■ Written exercise 1: In the rows from the line with "Where should I click to: Select" through the end of the rows, replace "screenshot" with "screen capture" and keep everything else the same. Leave the pictures out.

View level: Highest level of data abstraction. This level describes the user interaction with database system.

Example: Let’s say we are storing customer information in a customer table. At physical level these records can be described as blocks of storage (bytes, gigabytes, terabytes etc.) in memory. These details are often hidden from the programmers.

At the logical level these records can be described as fields and attributes along with their data types, their relationship among each other can be logically implemented. The programmers generally work at this level because they are aware of such things about database systems.

At view level, user just interact with system with the help of GUI and enter the details at the screen, they are not aware of how the data is stored and what data is stored; such details are hidden from them.

Data Independence

A database system normally contains a lot of data in addition to users’ data. For example, it stores data about data, known as metadata, to locate and retrieve data easily. It is rather difficult to modify or update a set of metadata once it is stored in the database. But as a DBMS expands, it needs to change over time to satisfy the requirements of the users. If the entire data is dependent, it would become a tedious and highly complex job.

■ Written exercise 2: Output the database text from "View level: Highest" to "about database systems." word for word.

[A run of records]
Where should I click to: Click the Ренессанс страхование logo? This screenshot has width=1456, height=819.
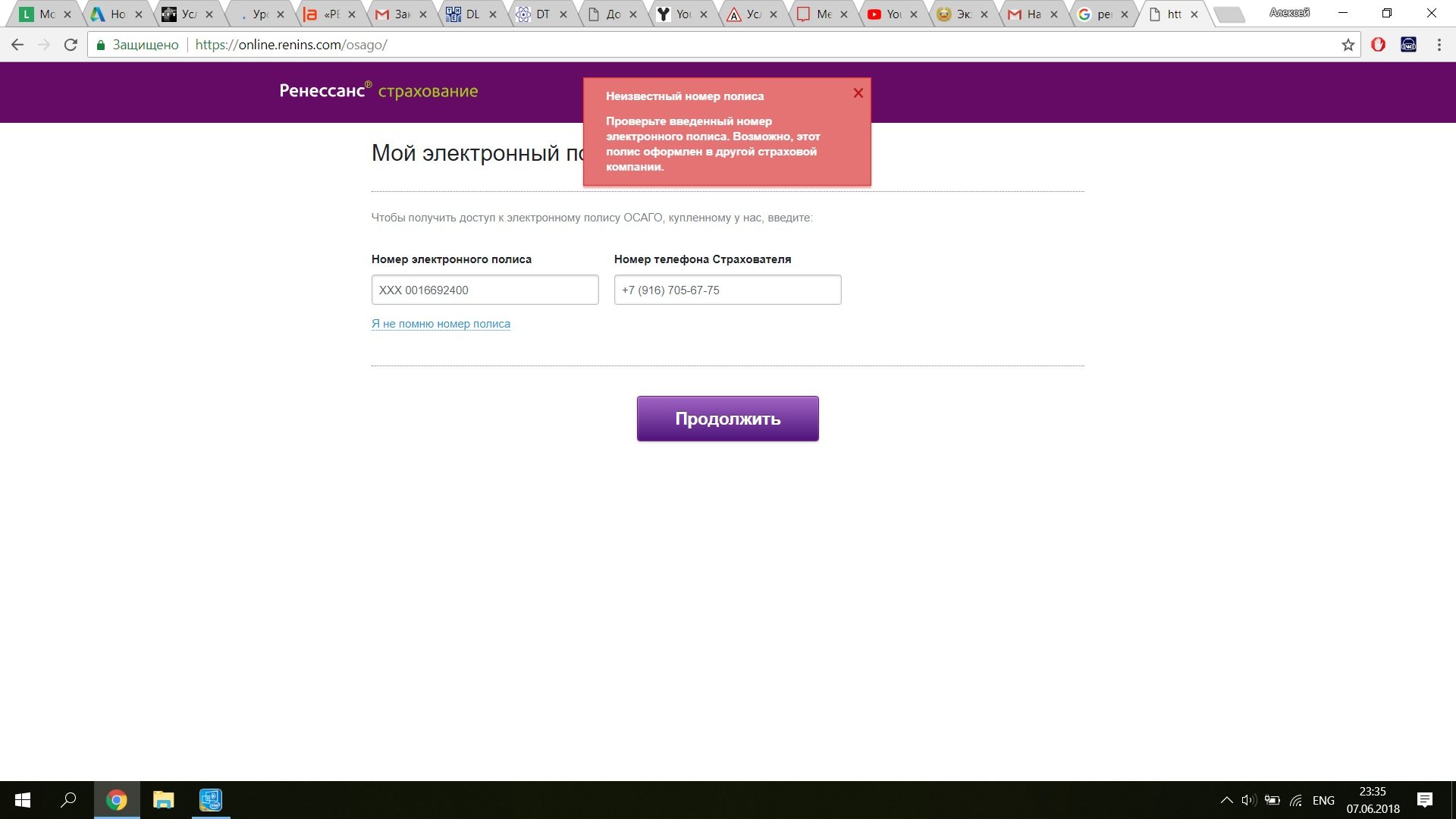tap(378, 91)
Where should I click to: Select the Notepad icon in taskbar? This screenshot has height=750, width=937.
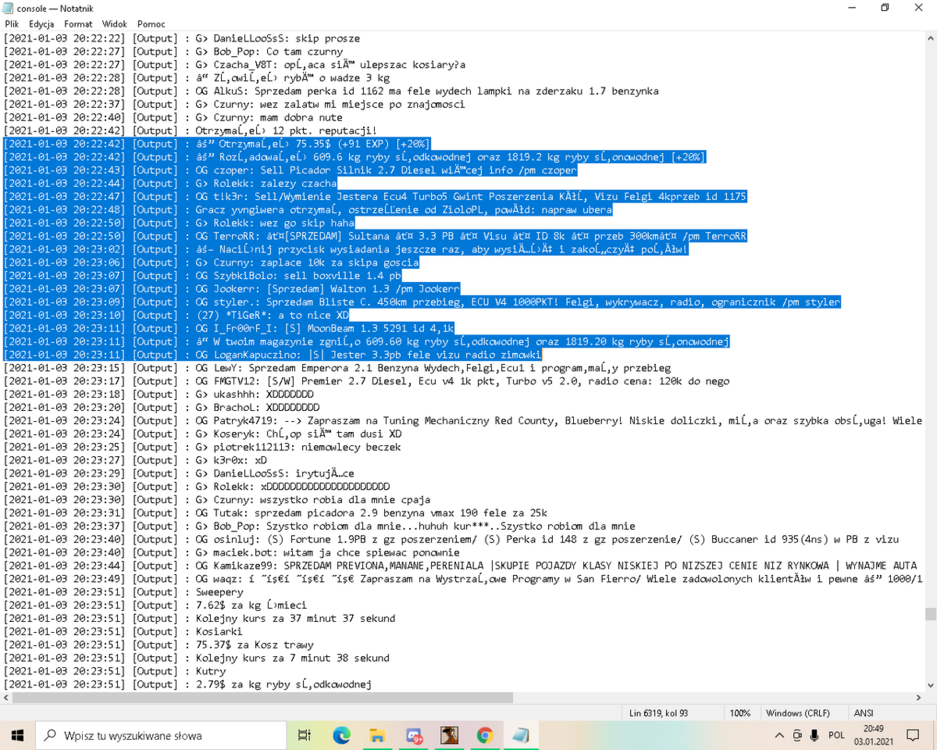pyautogui.click(x=520, y=735)
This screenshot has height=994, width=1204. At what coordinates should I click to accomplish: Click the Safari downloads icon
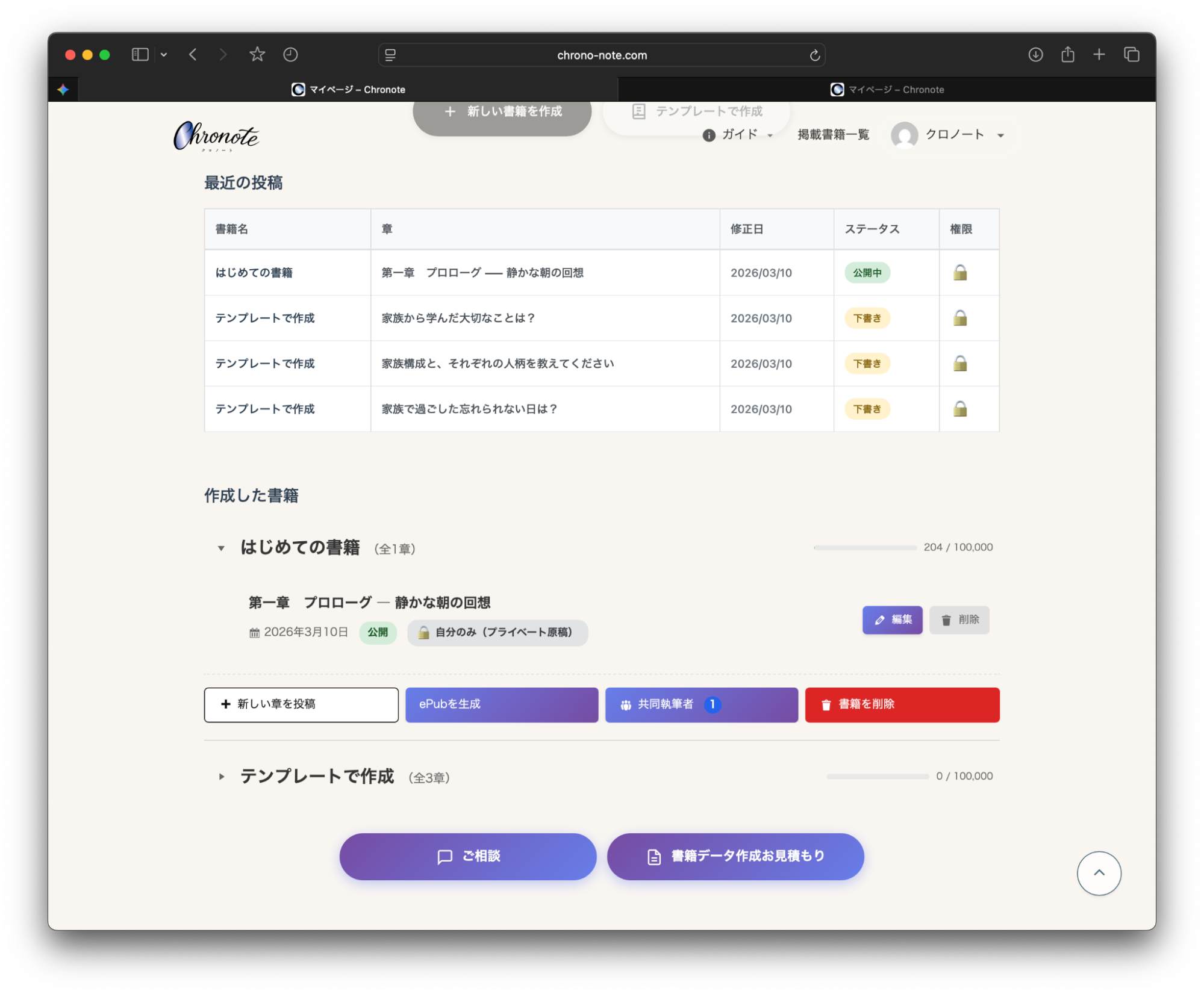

■ Exercise answer 1:
Where should I click to: Select the Notepad icon in taskbar? This screen capture has height=750, width=937.
pyautogui.click(x=520, y=735)
This screen capture has height=994, width=1204. At what coordinates should I click to accomplish: Click the Safari downloads icon

■ Exercise answer 2:
View level: Highest level of data abstraction. This level describes the user interaction with database system.

Example: Let’s say we are storing customer information in a customer table. At physical level these records can be described as blocks of storage (bytes, gigabytes, terabytes etc.) in memory. These details are often hidden from the programmers.

At the logical level these records can be described as fields and attributes along with their data types, their relationship among each other can be logically implemented. The programmers generally work at this level because they are aware of such things about database systems.